» **WHAT TO DO**: Begin at the line holding "Viewport: 1413px width, 814px height." and set down exactly each line through the last one below, omitting pictures. Include nothing else.

» **EXTRACTED DATA**:

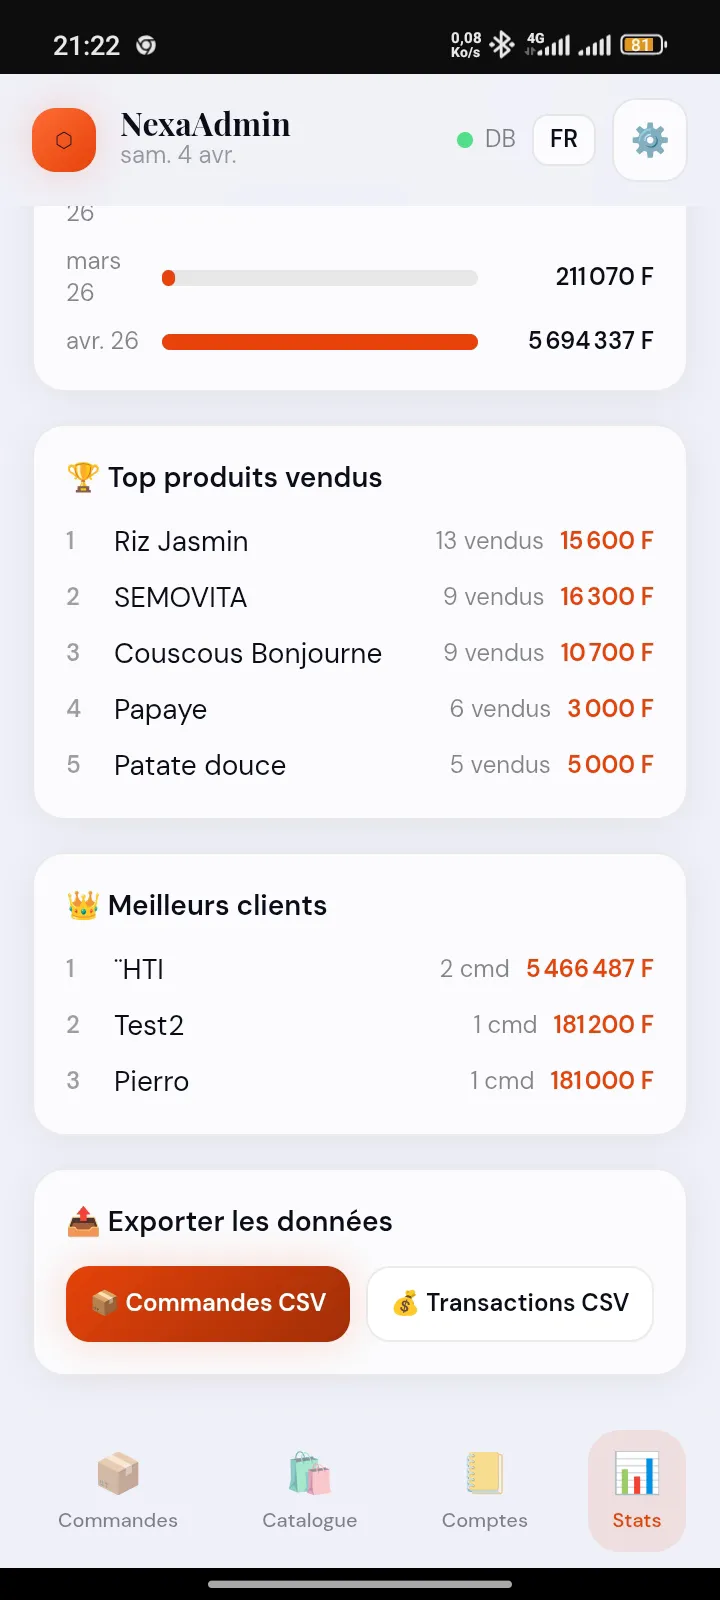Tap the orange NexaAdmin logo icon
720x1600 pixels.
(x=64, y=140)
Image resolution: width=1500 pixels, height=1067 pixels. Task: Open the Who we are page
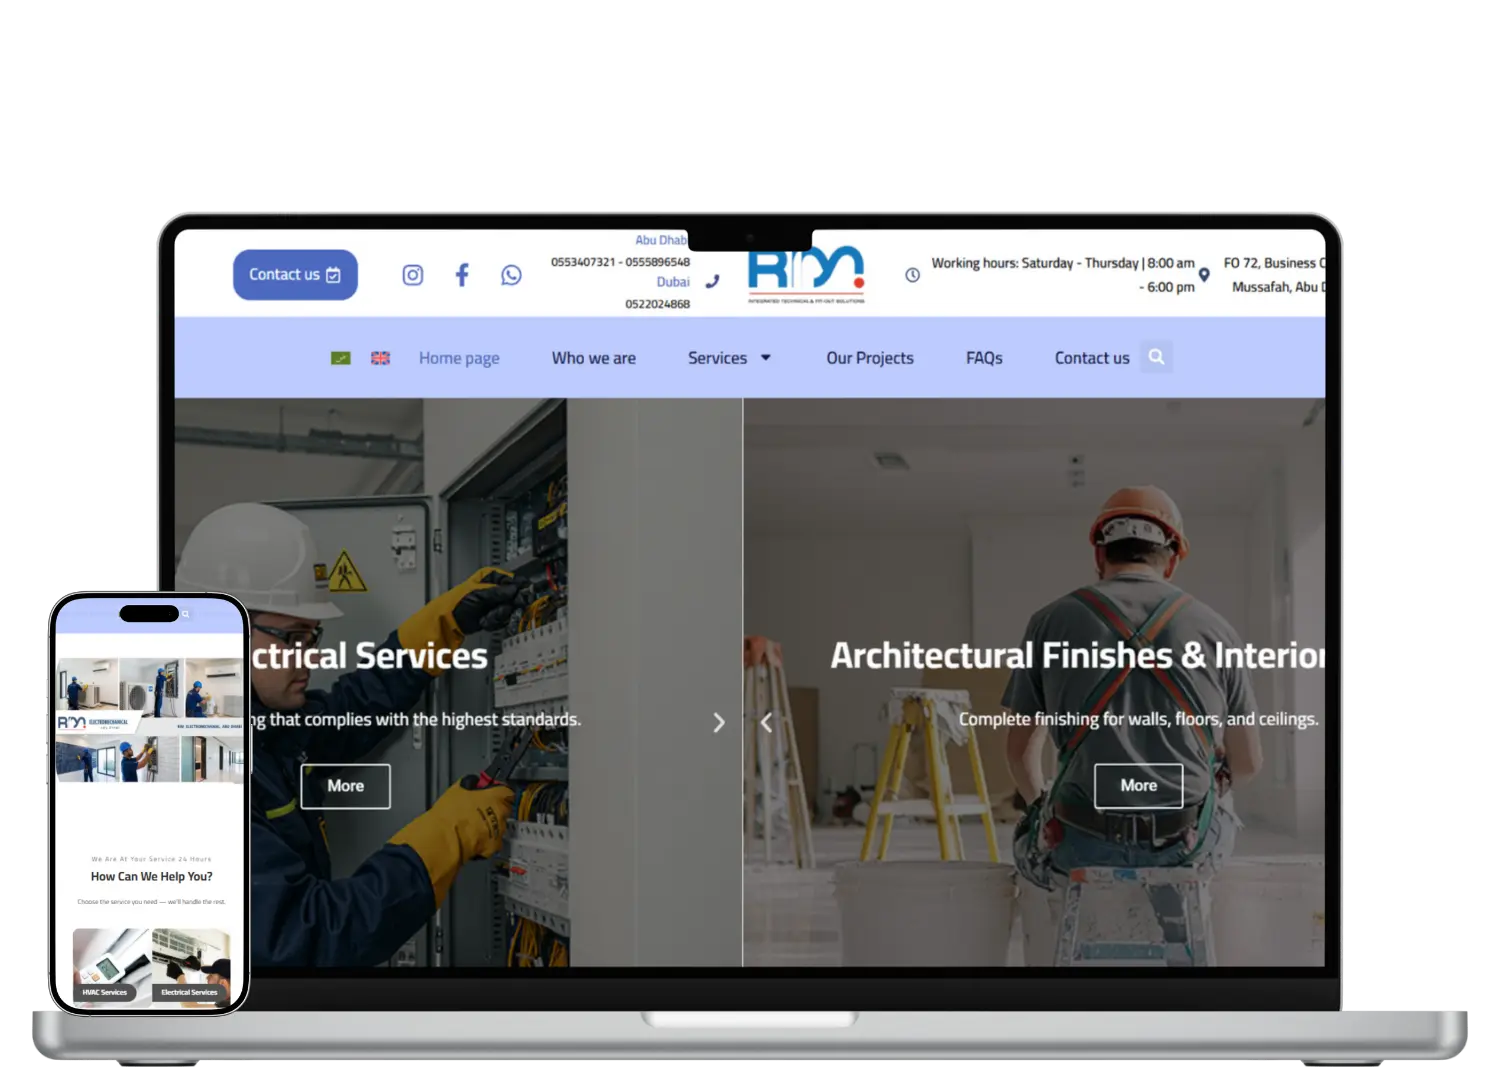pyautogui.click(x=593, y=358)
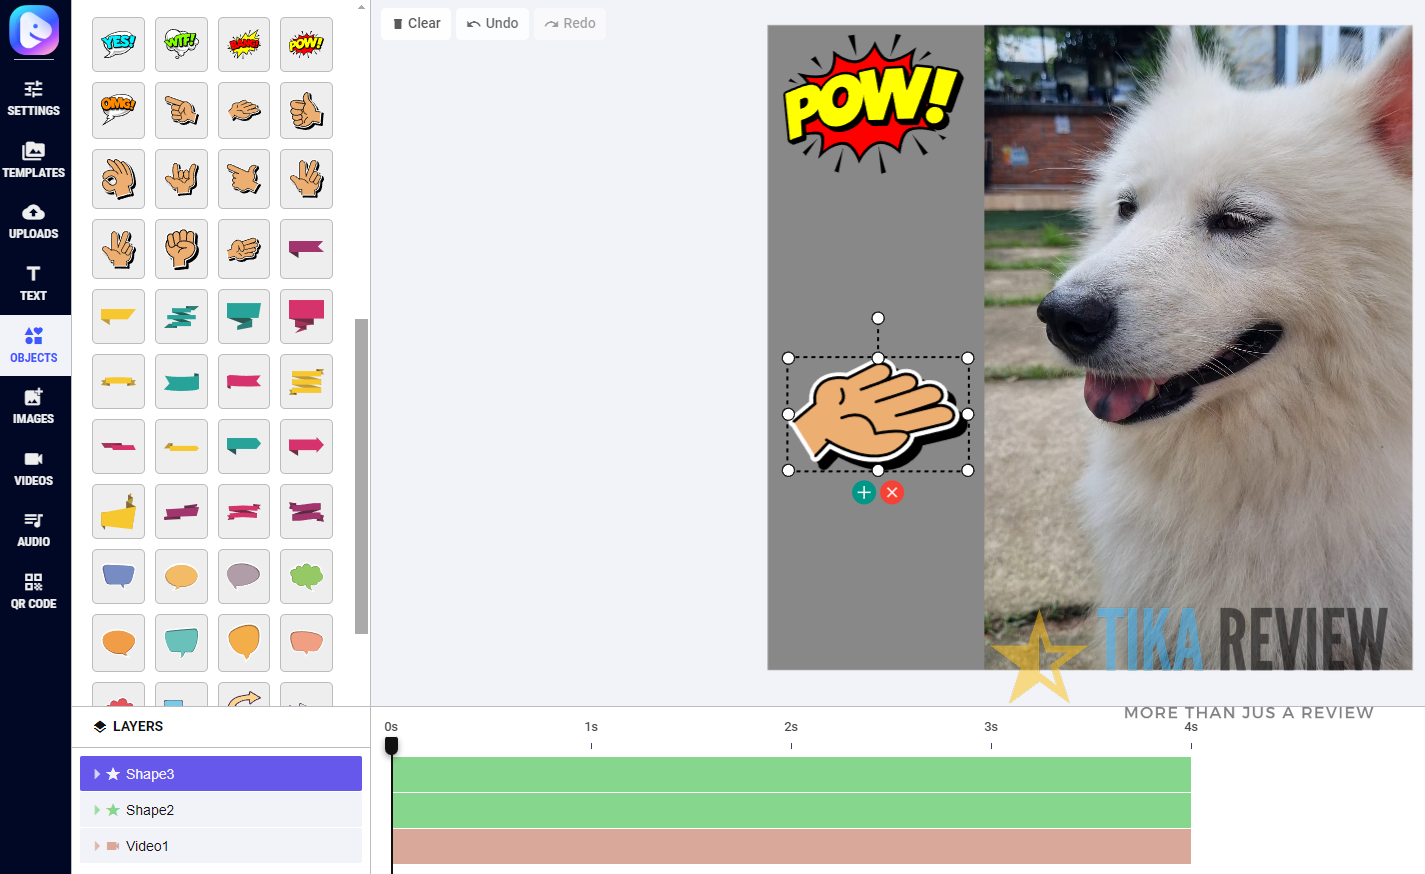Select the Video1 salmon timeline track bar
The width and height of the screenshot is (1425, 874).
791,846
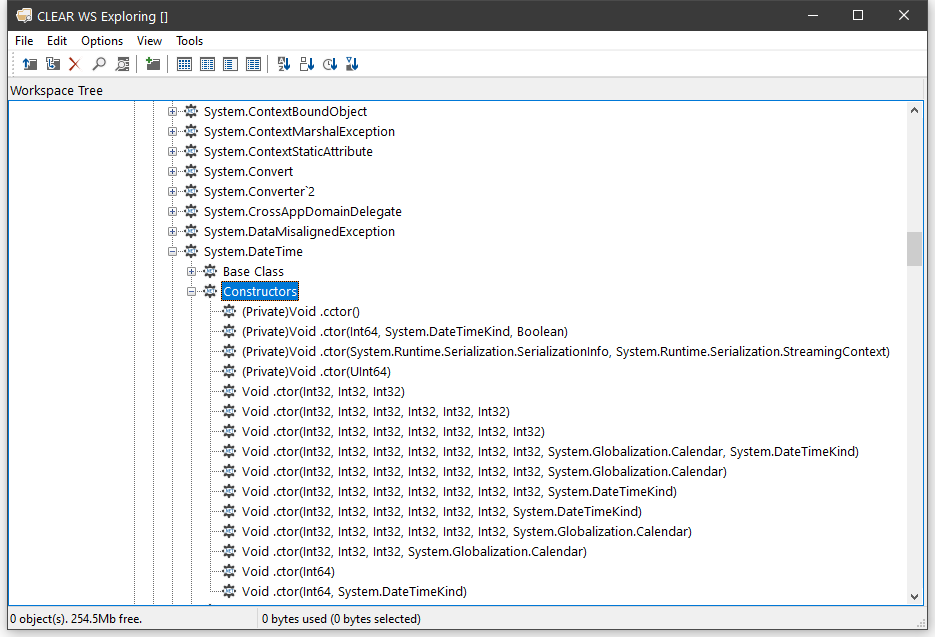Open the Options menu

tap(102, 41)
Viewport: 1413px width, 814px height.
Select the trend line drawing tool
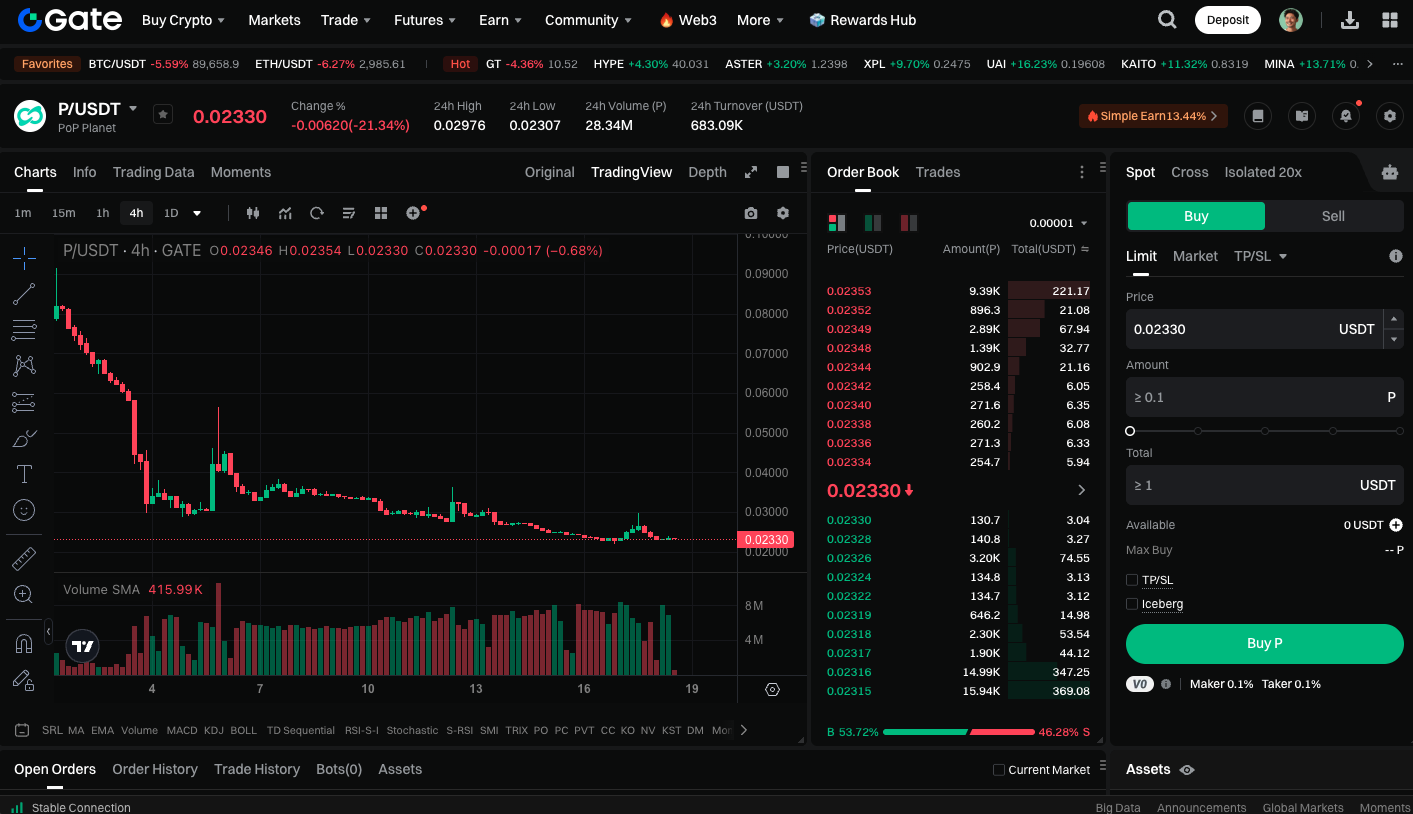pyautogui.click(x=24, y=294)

» **REPLY**:
Viewport: 1413px width, 814px height.
Select the trend line drawing tool
pyautogui.click(x=24, y=294)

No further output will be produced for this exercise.